### [Task details]
Please express the rows below as a Markdown table with two columns, No. and Line, giving each line its own number and skipping blank lines. Leave the pictures out of your table.

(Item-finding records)
▬▬▬▬▬▬

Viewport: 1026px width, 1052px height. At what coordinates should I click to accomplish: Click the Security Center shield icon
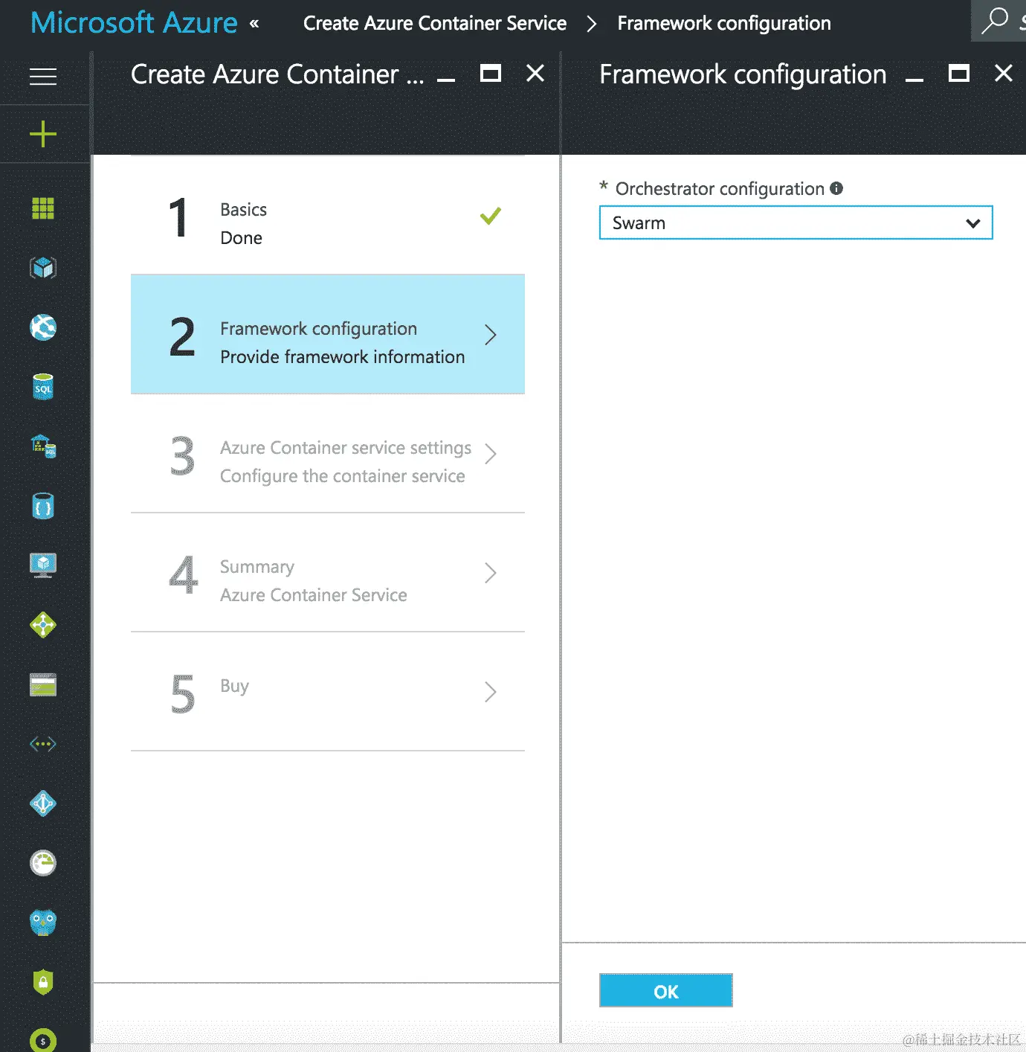click(x=42, y=982)
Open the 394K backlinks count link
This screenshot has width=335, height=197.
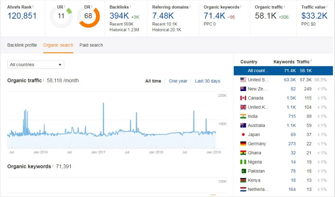[119, 16]
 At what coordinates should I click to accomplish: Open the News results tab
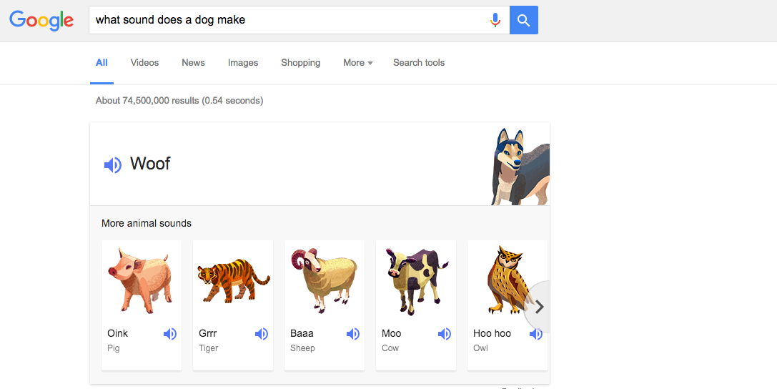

▬▬▬▬▬▬

### [Written response]
| No. | Line |
|---|---|
| 1 | Viewport: 1026px width, 1052px height. At what coordinates should I click to accomplish: Click the Security Center shield icon |
| 2 | click(x=42, y=982) |
| 3 | Open the 394K backlinks count link |
| 4 | This screenshot has width=335, height=197. |
| 5 | [119, 16] |
| 6 |  At what coordinates should I click to accomplish: Open the News results tab |